- Brief
Set down exactly the entries below, beginning at their first line and ending at the line with "Given: Click Palmeiras' points value of 61".

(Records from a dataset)
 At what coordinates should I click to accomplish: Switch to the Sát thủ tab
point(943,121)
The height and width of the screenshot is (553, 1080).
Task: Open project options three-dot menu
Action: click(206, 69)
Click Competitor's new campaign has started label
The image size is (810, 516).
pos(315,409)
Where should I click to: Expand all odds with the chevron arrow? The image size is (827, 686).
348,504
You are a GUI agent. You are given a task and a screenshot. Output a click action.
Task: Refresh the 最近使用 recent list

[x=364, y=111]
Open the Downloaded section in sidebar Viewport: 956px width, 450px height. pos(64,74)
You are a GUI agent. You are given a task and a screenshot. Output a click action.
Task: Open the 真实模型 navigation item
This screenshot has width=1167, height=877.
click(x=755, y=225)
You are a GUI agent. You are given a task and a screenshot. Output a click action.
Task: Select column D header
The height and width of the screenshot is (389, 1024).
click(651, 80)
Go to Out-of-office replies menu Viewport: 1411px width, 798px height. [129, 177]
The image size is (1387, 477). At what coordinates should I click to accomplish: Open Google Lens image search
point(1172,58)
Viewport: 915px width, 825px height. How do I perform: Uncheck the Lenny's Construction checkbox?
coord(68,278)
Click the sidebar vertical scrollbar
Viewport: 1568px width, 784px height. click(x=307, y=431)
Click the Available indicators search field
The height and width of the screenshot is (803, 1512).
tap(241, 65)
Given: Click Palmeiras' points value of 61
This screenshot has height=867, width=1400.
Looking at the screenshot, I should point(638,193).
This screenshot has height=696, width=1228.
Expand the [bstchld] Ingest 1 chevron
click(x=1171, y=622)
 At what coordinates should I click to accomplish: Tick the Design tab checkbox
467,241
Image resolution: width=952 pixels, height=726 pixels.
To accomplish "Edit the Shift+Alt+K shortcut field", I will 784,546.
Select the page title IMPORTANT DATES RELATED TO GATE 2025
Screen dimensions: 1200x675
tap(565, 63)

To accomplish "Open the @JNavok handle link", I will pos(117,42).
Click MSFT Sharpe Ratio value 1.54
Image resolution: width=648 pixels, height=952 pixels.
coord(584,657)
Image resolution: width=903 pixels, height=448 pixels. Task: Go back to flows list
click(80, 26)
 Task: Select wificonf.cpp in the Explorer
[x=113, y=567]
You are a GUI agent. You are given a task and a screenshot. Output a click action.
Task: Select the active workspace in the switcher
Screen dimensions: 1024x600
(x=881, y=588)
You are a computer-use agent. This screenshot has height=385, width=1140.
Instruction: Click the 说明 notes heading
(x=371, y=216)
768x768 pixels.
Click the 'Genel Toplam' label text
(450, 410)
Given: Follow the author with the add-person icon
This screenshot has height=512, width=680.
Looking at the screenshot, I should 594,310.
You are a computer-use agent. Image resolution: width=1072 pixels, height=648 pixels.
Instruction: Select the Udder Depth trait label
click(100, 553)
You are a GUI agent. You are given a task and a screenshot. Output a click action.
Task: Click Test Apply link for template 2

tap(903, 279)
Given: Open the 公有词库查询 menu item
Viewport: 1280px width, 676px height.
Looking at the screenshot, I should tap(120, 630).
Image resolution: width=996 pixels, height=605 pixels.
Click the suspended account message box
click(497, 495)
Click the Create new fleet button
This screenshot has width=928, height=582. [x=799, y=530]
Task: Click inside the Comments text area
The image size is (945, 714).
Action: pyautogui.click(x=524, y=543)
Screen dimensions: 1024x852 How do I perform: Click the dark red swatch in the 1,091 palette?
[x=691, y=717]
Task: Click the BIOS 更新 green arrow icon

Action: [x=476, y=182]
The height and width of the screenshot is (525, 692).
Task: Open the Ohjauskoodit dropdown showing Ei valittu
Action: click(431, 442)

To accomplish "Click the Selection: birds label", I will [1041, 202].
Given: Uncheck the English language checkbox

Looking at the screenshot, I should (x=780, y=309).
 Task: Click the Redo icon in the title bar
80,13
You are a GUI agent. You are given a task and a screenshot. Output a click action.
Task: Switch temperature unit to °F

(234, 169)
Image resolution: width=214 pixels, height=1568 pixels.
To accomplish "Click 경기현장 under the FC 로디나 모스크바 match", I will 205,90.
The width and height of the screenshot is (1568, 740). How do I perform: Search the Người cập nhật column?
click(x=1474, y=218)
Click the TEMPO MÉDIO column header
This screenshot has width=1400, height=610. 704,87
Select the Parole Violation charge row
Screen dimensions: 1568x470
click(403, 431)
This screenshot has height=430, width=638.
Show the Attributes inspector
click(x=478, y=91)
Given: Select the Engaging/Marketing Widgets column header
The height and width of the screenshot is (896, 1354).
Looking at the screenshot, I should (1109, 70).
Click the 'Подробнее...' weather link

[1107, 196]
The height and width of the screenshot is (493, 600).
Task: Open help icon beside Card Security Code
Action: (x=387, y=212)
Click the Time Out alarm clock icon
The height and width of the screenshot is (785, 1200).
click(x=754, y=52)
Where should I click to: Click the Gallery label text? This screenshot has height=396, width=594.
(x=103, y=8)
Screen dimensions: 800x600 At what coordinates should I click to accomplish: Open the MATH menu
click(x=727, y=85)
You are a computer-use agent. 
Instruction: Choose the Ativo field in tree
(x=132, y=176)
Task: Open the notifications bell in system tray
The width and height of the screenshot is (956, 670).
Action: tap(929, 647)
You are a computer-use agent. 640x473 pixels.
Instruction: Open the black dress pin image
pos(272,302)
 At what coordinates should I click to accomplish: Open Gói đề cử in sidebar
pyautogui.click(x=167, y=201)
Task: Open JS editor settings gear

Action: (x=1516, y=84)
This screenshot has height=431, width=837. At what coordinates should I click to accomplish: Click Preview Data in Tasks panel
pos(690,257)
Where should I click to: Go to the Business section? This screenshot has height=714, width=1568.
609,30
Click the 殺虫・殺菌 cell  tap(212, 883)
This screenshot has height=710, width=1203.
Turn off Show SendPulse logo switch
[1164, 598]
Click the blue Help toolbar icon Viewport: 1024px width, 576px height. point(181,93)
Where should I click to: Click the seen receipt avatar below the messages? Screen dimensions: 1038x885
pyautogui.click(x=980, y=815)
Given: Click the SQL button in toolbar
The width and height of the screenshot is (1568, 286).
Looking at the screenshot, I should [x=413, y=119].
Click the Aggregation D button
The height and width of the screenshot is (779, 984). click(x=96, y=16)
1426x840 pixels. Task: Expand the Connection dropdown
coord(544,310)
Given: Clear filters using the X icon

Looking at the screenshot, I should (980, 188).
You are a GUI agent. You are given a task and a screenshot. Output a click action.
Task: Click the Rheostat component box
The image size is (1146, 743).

- Answer to the exercise
 At what coordinates should I click to accomplish: Switch to the Sát thủ tab
point(943,121)
The height and width of the screenshot is (553, 1080).
Task: Open project options three-dot menu
Action: click(206, 69)
Click Competitor's new campaign has started label
The image size is (810, 516).
pos(315,409)
Where should I click to: Expand all odds with the chevron arrow? The image size is (827, 686).
348,504
You are a GUI agent. You are given a task and a screenshot. Output a click action.
Task: Refresh the 最近使用 recent list

[x=364, y=111]
Open the Downloaded section in sidebar Viewport: 956px width, 450px height. pos(64,74)
You are a GUI agent. You are given a task and a screenshot. Output a click action.
Task: Open the 真实模型 navigation item
This screenshot has width=1167, height=877.
click(x=755, y=225)
You are a GUI agent. You are given a task and a screenshot. Output a click action.
Task: Select column D header
The height and width of the screenshot is (389, 1024).
click(651, 80)
Go to Out-of-office replies menu Viewport: 1411px width, 798px height. [129, 177]
The image size is (1387, 477). At what coordinates should I click to accomplish: Open Google Lens image search
point(1172,58)
Viewport: 915px width, 825px height. How do I perform: Uncheck the Lenny's Construction checkbox?
coord(68,278)
Click the sidebar vertical scrollbar
Viewport: 1568px width, 784px height. click(x=307, y=431)
Click the Available indicators search field
The height and width of the screenshot is (803, 1512).
tap(241, 65)
Given: Click Palmeiras' points value of 61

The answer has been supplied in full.